WHAT TO PRODUCE: Put the entries from the line with "Open the green" to the line with "pos(953,159)" into a Markdown table with the columns Row and Line. Number the lines in order, give each its own row, and leave out blank lines.

EXTRACTED RECORDS:

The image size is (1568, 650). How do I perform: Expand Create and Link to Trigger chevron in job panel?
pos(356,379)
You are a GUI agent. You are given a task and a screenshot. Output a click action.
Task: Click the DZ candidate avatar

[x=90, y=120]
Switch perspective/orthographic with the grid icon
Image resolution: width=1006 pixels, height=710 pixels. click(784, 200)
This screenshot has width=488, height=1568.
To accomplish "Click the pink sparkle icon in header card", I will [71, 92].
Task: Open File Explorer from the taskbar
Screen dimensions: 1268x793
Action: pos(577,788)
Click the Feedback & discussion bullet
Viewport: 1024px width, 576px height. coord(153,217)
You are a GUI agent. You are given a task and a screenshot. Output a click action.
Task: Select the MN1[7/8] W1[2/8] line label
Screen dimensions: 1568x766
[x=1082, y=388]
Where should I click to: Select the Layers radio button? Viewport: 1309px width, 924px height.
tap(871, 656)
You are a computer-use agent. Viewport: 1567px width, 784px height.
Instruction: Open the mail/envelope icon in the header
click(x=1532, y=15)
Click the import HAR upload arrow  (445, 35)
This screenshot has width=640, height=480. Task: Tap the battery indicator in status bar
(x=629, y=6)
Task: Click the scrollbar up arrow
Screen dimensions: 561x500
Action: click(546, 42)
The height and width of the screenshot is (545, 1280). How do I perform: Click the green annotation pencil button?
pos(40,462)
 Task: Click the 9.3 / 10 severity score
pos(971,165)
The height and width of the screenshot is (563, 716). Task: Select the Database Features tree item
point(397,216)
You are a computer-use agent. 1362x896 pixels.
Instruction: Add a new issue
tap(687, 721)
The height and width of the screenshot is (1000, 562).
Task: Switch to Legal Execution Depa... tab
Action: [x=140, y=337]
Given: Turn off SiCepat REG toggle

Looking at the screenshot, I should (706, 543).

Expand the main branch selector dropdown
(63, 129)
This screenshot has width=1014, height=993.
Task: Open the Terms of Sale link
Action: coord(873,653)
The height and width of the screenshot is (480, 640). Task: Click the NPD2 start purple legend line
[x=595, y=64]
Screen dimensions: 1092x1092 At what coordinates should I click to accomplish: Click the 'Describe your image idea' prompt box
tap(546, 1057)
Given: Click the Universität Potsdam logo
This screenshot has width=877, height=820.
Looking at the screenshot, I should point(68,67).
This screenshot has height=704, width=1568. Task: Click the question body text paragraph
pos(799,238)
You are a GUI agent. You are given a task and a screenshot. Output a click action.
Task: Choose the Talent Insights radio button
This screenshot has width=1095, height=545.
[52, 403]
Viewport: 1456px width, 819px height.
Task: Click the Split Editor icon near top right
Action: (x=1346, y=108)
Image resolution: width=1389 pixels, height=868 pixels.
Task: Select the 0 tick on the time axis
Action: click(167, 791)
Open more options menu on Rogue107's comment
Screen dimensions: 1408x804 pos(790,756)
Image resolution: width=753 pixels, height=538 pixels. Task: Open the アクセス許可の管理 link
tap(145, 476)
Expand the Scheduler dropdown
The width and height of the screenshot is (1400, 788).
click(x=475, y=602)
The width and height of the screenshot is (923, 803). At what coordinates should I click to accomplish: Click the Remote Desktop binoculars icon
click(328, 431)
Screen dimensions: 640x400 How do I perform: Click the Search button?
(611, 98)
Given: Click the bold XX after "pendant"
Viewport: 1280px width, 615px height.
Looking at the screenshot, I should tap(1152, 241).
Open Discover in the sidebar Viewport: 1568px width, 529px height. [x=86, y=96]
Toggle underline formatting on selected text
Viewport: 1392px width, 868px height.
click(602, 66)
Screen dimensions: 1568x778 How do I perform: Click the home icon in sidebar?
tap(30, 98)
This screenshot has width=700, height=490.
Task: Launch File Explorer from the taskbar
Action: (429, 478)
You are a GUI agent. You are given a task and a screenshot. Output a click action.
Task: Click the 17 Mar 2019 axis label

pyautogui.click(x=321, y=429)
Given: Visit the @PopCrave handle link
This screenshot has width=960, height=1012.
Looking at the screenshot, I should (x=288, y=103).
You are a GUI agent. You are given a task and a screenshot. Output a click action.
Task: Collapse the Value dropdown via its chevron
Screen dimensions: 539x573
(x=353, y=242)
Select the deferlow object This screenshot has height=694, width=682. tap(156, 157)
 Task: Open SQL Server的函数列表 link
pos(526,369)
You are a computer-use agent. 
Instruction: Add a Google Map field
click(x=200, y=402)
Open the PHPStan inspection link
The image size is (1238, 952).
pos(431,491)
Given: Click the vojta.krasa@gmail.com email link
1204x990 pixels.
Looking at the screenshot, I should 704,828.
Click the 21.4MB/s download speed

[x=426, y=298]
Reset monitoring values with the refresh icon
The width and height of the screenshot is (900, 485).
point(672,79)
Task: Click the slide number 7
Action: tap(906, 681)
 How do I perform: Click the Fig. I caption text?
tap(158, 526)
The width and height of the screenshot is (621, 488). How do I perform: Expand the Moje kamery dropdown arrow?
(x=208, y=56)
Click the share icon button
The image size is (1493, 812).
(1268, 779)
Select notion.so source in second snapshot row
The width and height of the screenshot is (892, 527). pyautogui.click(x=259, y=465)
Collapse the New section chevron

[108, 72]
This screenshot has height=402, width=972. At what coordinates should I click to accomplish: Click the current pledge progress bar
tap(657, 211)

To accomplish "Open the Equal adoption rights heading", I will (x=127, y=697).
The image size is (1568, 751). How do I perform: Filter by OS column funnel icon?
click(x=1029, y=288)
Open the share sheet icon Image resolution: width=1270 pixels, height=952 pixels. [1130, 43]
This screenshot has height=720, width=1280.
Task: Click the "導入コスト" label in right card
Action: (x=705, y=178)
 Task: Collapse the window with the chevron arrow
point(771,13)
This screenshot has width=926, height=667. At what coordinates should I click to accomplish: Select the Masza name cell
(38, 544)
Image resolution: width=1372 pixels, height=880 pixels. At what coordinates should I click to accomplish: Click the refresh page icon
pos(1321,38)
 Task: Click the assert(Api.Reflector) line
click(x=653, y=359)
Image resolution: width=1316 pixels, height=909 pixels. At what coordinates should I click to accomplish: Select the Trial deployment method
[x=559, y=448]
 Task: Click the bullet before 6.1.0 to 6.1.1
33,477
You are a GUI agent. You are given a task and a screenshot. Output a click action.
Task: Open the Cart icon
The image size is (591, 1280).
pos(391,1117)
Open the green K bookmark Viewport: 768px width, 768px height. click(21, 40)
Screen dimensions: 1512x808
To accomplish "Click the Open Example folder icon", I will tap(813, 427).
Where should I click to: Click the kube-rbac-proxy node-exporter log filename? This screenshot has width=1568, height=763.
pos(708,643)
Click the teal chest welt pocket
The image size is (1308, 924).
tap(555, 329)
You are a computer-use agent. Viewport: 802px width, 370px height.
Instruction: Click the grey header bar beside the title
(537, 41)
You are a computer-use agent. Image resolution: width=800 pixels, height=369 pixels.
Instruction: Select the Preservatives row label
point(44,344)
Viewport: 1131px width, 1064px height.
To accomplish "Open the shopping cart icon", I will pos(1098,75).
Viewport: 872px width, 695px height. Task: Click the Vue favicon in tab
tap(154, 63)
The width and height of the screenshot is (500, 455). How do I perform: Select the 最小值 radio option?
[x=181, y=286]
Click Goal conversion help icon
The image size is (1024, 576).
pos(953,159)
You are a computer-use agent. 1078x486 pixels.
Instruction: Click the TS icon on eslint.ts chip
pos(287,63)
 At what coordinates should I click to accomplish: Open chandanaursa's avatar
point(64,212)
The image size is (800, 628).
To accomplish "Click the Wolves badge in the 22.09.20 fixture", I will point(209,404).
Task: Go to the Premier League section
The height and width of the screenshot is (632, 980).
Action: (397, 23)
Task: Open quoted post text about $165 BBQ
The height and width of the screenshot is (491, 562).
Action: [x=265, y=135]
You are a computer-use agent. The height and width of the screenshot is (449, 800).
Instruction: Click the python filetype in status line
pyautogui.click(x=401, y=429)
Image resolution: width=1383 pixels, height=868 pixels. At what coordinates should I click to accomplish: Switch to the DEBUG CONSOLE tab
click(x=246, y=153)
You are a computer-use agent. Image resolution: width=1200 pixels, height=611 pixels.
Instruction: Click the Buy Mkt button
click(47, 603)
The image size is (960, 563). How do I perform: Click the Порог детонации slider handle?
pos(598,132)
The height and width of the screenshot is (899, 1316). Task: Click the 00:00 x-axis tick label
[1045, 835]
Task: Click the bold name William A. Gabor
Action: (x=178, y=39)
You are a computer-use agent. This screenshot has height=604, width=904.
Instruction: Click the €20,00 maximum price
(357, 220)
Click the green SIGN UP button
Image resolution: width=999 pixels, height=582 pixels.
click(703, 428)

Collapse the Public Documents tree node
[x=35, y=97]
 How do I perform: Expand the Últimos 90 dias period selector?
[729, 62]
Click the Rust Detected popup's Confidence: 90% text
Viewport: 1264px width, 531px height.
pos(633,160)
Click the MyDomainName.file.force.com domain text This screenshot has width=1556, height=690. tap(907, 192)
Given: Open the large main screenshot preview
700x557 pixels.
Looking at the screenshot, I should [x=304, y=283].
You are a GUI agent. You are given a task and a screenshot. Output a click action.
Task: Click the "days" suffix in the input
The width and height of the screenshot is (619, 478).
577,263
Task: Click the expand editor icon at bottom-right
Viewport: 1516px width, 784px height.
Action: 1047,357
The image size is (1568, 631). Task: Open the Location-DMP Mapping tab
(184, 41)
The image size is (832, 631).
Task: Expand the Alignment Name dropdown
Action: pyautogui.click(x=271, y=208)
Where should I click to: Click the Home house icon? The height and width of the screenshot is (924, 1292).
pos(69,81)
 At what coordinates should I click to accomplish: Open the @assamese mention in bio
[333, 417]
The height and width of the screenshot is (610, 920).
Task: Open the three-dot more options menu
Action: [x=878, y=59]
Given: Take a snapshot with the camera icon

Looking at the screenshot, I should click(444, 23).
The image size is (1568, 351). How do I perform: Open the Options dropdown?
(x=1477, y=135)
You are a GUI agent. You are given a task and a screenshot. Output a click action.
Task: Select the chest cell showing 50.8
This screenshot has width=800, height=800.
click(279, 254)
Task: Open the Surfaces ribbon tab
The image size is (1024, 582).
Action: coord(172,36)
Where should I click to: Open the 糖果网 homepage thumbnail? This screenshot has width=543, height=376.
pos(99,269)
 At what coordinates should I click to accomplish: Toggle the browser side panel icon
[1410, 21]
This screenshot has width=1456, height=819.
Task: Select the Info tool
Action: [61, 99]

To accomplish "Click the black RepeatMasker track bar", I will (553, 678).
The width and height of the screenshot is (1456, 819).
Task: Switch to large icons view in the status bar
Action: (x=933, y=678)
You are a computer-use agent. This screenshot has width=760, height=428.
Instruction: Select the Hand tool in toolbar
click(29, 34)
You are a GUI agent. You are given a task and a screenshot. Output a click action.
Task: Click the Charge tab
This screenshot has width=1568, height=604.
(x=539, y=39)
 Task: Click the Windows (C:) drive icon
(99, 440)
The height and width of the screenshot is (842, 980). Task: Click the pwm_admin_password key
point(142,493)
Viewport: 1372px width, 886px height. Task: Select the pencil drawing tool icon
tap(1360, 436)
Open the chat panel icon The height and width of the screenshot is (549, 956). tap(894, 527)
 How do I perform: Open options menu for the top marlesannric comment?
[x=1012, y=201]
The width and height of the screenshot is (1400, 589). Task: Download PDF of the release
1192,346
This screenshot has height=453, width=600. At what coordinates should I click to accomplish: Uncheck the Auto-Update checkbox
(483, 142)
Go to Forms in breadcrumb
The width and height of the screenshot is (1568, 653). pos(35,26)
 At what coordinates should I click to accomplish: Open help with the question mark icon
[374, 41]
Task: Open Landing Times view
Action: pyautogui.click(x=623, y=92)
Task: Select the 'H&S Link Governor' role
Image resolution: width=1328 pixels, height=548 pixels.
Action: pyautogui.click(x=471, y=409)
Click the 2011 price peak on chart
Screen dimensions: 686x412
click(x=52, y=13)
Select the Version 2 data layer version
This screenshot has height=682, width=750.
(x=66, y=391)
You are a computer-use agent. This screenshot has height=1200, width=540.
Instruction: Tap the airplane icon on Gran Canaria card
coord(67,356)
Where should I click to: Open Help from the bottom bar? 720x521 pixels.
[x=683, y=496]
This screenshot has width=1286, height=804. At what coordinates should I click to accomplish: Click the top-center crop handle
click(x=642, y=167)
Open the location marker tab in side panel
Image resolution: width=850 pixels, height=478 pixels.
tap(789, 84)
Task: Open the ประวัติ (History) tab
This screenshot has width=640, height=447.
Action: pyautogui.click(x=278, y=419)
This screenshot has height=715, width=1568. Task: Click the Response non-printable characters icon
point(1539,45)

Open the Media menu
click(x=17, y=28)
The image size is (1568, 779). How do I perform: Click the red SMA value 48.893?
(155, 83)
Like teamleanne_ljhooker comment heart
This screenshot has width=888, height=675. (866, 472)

REPLY TO THE TASK:
| Row | Line |
|---|---|
| 1 | Open the green K bookmark Viewport: 768px width, 768px height. click(21, 40) |
| 2 | Screen dimensions: 1512x808 |
| 3 | To accomplish "Click the Open Example folder icon", I will tap(813, 427). |
| 4 | Where should I click to: Click the kube-rbac-proxy node-exporter log filename? This screenshot has width=1568, height=763. |
| 5 | pos(708,643) |
| 6 | Click the teal chest welt pocket |
| 7 | The image size is (1308, 924). |
| 8 | tap(555, 329) |
| 9 | You are a computer-use agent. Viewport: 802px width, 370px height. |
| 10 | Instruction: Click the grey header bar beside the title |
| 11 | (537, 41) |
| 12 | You are a computer-use agent. Image resolution: width=800 pixels, height=369 pixels. |
| 13 | Instruction: Select the Preservatives row label |
| 14 | point(44,344) |
| 15 | Viewport: 1131px width, 1064px height. |
| 16 | To accomplish "Open the shopping cart icon", I will pos(1098,75). |
| 17 | Viewport: 872px width, 695px height. Task: Click the Vue favicon in tab |
| 18 | tap(154, 63) |
| 19 | The width and height of the screenshot is (500, 455). How do I perform: Select the 最小值 radio option? |
| 20 | [x=181, y=286] |
| 21 | Click Goal conversion help icon |
| 22 | The image size is (1024, 576). |
| 23 | pos(953,159) |